The device plugin model

easy

Learn with your AI

Open this lesson in your favourite AI. It'll walk you through the why, explain the demo, and quiz you on the try-it list.

Open in Claude Open in ChatGPT

Why this matters

The device plugin is the bridge between vendor hardware and the kubelet, and it follows a precise contract: a small DaemonSet pod runs on each node, registers with the kubelet over a gRPC socket, lists the GPUs it found, and then allocates specific devices to pods at start time. Understanding this contract demystifies a whole class of failures — a missing socket, a crashed plugin pod, a driver mismatch — that otherwise present as 'my GPU pod is stuck Pending forever'. Once you know the plugin is the thing advertising and allocating devices, you know exactly where to look when GPUs vanish from a node.

Demo

The device plugin runs as a DaemonSet in kube-system (or the GPU operator's namespace). Its pod registers via a Unix socket under /var/lib/kubelet/device-plugins/ and reports the node's GPUs. If that pod is unhealthy, the node's GPU count drops to zero.

Try it yourself

Locate the device plugin DaemonSet and confirm one pod is running per GPU node.
Read a plugin pod's logs and find the 'Registered device plugin' line proving it talked to the kubelet.
Delete a device plugin pod and watch the node's nvidia.com/gpu count briefly drop, then recover when the DaemonSet recreates it.
Confirm the plugin pod runs on GPU nodes only (check its nodeSelector or the operator's node labels).

Prompt your AI

Use these three in order. Each builds on the one before.

1. Basics & terminology

In one paragraph, explain what the NVIDIA device plugin is and why Kubernetes needs it to use GPUs.

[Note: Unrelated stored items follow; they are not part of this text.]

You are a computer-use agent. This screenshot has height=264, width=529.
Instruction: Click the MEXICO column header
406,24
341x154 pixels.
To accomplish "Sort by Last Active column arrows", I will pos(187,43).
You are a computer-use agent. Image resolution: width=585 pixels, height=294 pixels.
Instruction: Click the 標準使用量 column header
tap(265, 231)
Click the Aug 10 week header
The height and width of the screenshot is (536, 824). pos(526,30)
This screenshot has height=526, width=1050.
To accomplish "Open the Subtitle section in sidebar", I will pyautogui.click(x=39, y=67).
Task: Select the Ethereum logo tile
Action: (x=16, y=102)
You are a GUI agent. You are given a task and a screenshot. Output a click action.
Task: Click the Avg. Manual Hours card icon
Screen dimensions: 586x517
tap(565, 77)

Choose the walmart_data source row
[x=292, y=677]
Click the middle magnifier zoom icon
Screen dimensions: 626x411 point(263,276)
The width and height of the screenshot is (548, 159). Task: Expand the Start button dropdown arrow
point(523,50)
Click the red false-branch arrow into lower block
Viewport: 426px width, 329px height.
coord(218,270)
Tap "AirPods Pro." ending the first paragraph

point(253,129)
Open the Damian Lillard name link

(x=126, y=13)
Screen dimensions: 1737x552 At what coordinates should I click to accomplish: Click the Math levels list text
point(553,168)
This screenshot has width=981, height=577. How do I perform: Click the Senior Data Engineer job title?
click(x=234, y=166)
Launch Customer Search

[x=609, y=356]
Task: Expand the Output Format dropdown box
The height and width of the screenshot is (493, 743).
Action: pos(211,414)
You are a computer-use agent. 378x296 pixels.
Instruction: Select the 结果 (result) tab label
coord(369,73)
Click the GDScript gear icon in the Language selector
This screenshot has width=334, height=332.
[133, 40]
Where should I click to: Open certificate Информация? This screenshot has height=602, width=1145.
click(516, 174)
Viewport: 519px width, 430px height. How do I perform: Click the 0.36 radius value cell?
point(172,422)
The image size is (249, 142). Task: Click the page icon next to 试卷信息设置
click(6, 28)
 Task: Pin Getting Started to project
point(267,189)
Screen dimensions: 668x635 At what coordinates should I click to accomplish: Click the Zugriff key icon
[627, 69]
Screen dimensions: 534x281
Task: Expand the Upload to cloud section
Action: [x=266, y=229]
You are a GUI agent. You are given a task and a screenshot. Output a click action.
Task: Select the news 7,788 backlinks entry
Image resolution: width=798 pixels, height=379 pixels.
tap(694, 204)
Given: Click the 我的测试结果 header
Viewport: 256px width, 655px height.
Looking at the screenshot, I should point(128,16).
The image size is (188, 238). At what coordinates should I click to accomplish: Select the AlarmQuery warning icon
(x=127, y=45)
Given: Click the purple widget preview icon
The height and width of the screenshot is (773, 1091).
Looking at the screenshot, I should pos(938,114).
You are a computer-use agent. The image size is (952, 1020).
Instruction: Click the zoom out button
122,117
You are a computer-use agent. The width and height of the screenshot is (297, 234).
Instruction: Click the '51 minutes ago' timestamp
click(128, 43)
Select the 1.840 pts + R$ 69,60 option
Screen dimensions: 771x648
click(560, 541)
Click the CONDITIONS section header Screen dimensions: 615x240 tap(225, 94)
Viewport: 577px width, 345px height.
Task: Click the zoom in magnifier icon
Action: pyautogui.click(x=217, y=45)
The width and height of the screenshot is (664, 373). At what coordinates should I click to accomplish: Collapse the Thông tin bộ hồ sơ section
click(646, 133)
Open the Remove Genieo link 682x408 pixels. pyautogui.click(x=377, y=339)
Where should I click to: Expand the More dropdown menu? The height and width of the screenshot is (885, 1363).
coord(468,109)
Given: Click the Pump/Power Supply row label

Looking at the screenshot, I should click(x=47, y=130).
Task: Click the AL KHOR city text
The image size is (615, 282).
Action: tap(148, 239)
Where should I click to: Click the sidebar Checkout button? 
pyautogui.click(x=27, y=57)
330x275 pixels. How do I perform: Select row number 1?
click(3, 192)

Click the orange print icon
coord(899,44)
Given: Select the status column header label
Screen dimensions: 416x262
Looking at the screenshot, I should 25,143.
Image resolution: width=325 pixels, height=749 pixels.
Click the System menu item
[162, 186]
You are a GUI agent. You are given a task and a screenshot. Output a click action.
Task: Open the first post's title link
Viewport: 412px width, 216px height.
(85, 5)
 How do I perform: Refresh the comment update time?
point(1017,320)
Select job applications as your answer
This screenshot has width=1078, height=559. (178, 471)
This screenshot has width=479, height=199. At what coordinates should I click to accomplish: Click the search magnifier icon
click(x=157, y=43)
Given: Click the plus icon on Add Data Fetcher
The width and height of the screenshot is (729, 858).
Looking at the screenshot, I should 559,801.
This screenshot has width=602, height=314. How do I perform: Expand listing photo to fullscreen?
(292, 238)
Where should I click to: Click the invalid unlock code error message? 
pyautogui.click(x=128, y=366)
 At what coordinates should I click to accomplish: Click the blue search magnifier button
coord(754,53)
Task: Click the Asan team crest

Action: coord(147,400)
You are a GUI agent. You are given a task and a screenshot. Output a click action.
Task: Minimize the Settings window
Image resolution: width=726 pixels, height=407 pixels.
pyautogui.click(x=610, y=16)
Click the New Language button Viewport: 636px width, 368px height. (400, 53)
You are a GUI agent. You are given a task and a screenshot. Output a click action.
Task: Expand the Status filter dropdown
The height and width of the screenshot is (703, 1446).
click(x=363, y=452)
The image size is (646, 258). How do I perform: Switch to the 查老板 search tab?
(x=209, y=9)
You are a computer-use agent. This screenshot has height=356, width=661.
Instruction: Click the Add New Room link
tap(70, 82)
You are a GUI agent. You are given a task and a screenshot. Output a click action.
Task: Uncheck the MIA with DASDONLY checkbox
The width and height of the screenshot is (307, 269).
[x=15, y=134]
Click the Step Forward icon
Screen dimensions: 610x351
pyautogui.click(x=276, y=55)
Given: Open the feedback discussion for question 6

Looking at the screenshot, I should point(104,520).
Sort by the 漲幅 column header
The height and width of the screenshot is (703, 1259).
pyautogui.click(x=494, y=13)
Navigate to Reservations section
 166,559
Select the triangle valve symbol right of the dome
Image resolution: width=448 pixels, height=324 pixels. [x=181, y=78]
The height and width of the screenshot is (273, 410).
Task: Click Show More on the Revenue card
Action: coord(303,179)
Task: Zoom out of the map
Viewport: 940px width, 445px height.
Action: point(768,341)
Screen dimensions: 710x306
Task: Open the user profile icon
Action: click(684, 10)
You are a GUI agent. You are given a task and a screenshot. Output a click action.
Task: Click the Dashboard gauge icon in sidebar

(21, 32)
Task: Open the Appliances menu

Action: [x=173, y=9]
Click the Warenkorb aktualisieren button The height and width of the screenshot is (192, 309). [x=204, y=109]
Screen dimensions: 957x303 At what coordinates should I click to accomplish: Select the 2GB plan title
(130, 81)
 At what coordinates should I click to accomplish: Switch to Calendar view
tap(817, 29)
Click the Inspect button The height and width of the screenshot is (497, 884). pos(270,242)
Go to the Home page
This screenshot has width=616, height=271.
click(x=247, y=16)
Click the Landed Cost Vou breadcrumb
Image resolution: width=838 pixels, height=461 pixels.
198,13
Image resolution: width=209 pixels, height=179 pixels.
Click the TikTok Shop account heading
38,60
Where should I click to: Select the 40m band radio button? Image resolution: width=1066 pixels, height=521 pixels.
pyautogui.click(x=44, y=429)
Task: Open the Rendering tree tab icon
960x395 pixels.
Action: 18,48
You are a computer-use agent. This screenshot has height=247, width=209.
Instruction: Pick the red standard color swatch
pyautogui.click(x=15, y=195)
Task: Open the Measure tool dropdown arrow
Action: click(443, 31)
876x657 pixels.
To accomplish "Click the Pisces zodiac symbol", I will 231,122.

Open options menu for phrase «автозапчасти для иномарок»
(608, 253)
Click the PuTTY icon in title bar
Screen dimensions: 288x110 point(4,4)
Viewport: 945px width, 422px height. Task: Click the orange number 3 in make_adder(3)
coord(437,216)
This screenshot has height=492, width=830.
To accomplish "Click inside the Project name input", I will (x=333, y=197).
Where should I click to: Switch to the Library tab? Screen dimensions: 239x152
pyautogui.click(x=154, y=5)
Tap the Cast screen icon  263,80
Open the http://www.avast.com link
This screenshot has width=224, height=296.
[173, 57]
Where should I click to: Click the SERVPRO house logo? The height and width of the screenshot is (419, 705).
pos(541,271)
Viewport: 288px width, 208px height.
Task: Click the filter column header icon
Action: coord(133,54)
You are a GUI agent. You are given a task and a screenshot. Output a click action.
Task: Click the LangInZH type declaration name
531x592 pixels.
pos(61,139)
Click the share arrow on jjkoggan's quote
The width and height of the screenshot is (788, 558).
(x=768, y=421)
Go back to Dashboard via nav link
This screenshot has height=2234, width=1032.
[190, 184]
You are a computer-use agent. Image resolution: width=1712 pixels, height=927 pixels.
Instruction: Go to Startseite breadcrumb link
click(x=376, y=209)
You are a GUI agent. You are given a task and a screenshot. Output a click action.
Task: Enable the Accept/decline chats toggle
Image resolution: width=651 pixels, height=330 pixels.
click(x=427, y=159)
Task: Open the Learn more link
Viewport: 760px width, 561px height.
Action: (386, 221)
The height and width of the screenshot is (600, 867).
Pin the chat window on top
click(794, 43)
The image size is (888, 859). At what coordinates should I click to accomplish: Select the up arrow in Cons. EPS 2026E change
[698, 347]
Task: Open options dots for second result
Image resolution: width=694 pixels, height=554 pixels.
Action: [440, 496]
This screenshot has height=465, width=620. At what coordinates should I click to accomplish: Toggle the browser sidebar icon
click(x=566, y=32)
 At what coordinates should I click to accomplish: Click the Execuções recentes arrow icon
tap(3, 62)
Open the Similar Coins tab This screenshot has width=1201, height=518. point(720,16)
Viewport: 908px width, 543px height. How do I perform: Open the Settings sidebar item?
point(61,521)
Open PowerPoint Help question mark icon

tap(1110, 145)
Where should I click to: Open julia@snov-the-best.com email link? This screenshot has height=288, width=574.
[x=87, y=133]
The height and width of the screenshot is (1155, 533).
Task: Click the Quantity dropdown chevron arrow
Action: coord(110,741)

2. Why it works (the mechanism)

Walk me through the device plugin lifecycle: how it registers with the kubelet, lists devices, and allocates a specific GPU to a pod at startup.

3. Advanced — application & what's next

A GPU node suddenly shows nvidia.com/gpu: 0 while the GPUs are physically fine. Using the device plugin model, give me an ordered debugging plan.